-- START OF PROVIDED DATA --
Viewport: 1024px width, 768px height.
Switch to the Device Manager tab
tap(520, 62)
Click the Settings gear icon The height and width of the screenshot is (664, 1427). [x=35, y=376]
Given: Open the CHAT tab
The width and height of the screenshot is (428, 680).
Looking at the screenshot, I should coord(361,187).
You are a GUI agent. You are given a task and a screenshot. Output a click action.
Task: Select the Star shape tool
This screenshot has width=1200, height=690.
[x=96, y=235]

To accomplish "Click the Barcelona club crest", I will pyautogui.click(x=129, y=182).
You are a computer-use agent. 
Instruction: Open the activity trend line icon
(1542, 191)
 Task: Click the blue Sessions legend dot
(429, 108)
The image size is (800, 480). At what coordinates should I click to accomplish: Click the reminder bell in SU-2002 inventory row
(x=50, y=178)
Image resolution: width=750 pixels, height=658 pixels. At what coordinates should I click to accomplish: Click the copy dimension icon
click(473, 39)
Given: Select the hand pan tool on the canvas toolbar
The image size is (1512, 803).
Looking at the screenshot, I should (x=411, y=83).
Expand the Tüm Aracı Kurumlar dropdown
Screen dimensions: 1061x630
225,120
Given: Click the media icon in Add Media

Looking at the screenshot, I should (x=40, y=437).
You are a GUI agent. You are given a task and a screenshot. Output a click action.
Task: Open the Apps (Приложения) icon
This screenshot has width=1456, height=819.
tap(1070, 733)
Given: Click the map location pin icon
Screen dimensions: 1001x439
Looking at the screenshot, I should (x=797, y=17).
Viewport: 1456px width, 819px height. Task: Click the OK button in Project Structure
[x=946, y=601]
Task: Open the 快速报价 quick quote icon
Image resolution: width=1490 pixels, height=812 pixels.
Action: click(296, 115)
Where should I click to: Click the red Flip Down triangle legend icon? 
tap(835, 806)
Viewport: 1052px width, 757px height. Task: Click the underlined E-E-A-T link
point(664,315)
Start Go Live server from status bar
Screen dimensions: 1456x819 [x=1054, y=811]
-- END OF PROVIDED DATA --
[EXERCISE] Turn every line of the records above into a numbered list, leaving out the blank lines.

[WRITTEN ANSWER]
1. Viewport: 1024px width, 768px height.
2. Switch to the Device Manager tab
3. tap(520, 62)
4. Click the Settings gear icon The height and width of the screenshot is (664, 1427). [x=35, y=376]
5. Given: Open the CHAT tab
6. The width and height of the screenshot is (428, 680).
7. Looking at the screenshot, I should coord(361,187).
8. You are a GUI agent. You are given a task and a screenshot. Output a click action.
9. Task: Select the Star shape tool
10. This screenshot has width=1200, height=690.
11. [x=96, y=235]
12. To accomplish "Click the Barcelona club crest", I will pyautogui.click(x=129, y=182).
13. You are a computer-use agent. 
14. Instruction: Open the activity trend line icon
15. (1542, 191)
16.  Task: Click the blue Sessions legend dot
17. (429, 108)
18. The image size is (800, 480). At what coordinates should I click to accomplish: Click the reminder bell in SU-2002 inventory row
19. (x=50, y=178)
20. Image resolution: width=750 pixels, height=658 pixels. At what coordinates should I click to accomplish: Click the copy dimension icon
21. click(473, 39)
22. Given: Select the hand pan tool on the canvas toolbar
23. The image size is (1512, 803).
24. Looking at the screenshot, I should (x=411, y=83).
25. Expand the Tüm Aracı Kurumlar dropdown
26. Screen dimensions: 1061x630
27. 225,120
28. Given: Click the media icon in Add Media
29. Looking at the screenshot, I should (x=40, y=437).
30. You are a GUI agent. You are given a task and a screenshot. Output a click action.
31. Task: Open the Apps (Приложения) icon
32. This screenshot has width=1456, height=819.
33. tap(1070, 733)
34. Given: Click the map location pin icon
35. Screen dimensions: 1001x439
36. Looking at the screenshot, I should (x=797, y=17).
37. Viewport: 1456px width, 819px height. Task: Click the OK button in Project Structure
38. [x=946, y=601]
39. Task: Open the 快速报价 quick quote icon
40. Image resolution: width=1490 pixels, height=812 pixels.
41. Action: click(296, 115)
42. Where should I click to: Click the red Flip Down triangle legend icon? 
43. tap(835, 806)
44. Viewport: 1052px width, 757px height. Task: Click the underlined E-E-A-T link
45. point(664,315)
46. Start Go Live server from status bar
47. Screen dimensions: 1456x819 [x=1054, y=811]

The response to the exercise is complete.